I was wondering about the complexity of cvxeda.

[Momellouky]

The cvxeda method is included in the neurokit2 python package. I wanted to use it to decompose the phasic and tonic signals from the raw EDA signal. However, as the sampling rate was quite high (700 Hz, and there is no possibility of downsampling), The algorithm takes minutes (I estimate it takes hours in my case, as I have a total of 60 hours of EDA recordings). So I'd like to know the complexity (the big O notation) of this algorithm. This information will help me justify the long execution of the algorithm on my data.

Yours sincerely

[lciti]

Assessing the complexity in big O notation can be difficult and even misleading in this case, for a number of reasons:

• Since the optimisation uses an iterative method (in the case of the python version used in neurokit2, an interior-point method is used), the overall complexity scales with the number of iterations times the complexity of each iteration. However the number of iterations is hard to determine. Empirically, the interior point method tends to converge in a roughly constant number of iterations (in the order of 50) regardless of the problem size but there's no guarantee that this will be true for every problem and every set of data.
• The complexity of each iteration depends on the sparsity pattern of the quadratic form matrix. For a banded matrix, a linear system can be solved in $O(b^2 n)$ where $b$ is the bandwidth and $n$ is the length. In our case $n$ is the length of the signal (length of the phasic component), plus 2 (length of the linear drift component), plus the number of spline knots for the tonic component (one every 10s). Determining $b$ is much harder. The simplest thing to do would be to copy the cvxEDA function and insert print(len(H), band(H)) after the line H = cv.sparse(...) where band is defined somewhere as follows.

def band(M):
    permutation = cvxopt.amd.order(M, uplo='L')
    inv_permutation = np.empty(len(permutation), dtype=int)
    inv_permutation[np.reshape(permutation, -1)] = np.arange(len(inv_permutation))
    ImJ = inv_permutation[M.I] - inv_permutation[M.J]
    return 1 + np.max(ImJ) + np.max(-ImJ)

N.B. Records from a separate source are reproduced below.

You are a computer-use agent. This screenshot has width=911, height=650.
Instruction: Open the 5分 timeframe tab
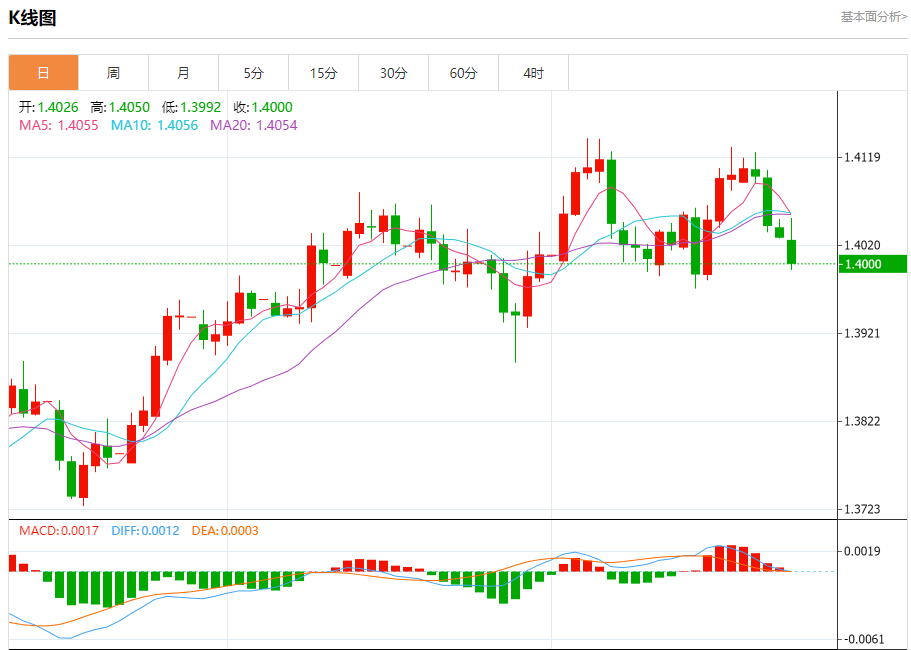tap(253, 73)
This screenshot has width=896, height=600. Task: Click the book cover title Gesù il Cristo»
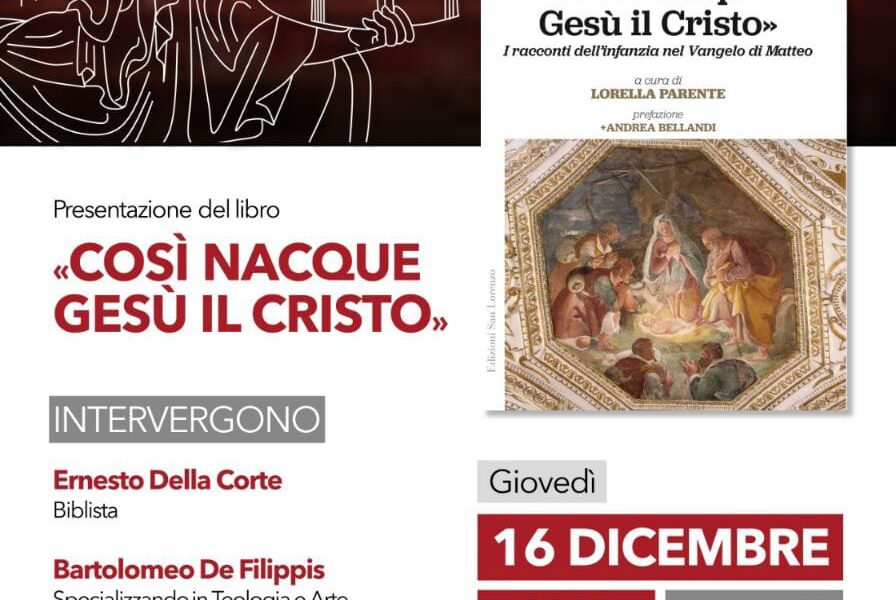[x=658, y=24]
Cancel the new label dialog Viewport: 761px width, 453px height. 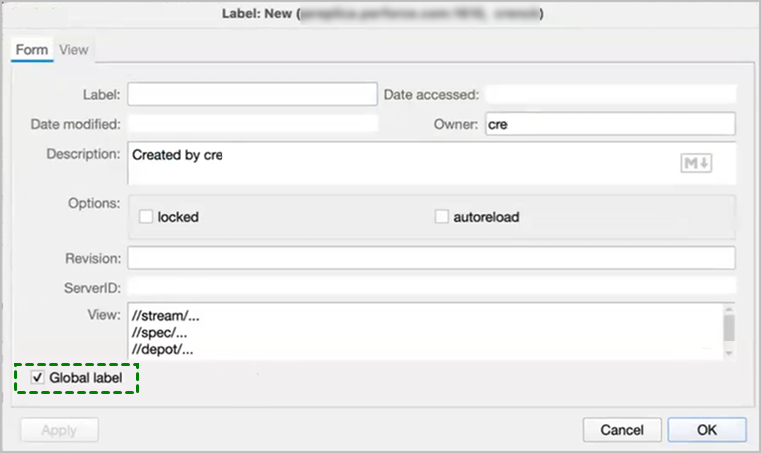point(622,430)

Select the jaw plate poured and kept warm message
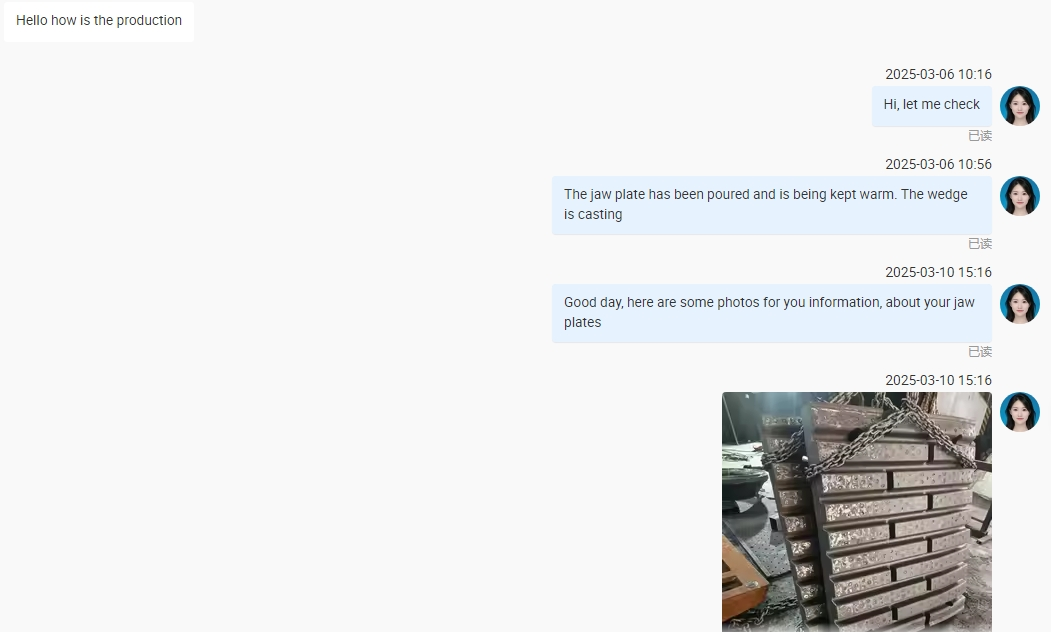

I have put this together from bit and pieces that I had around and I have not tried it myself. You could have a go and see if it works.

In your case, the easiest gains would be gained by downsampling. A 700 sps sampling frequency is unnecessarily high for a slow signal like EDA. You say you can't downsample it but provide no reason for that. If at all possible, I would reconsider that.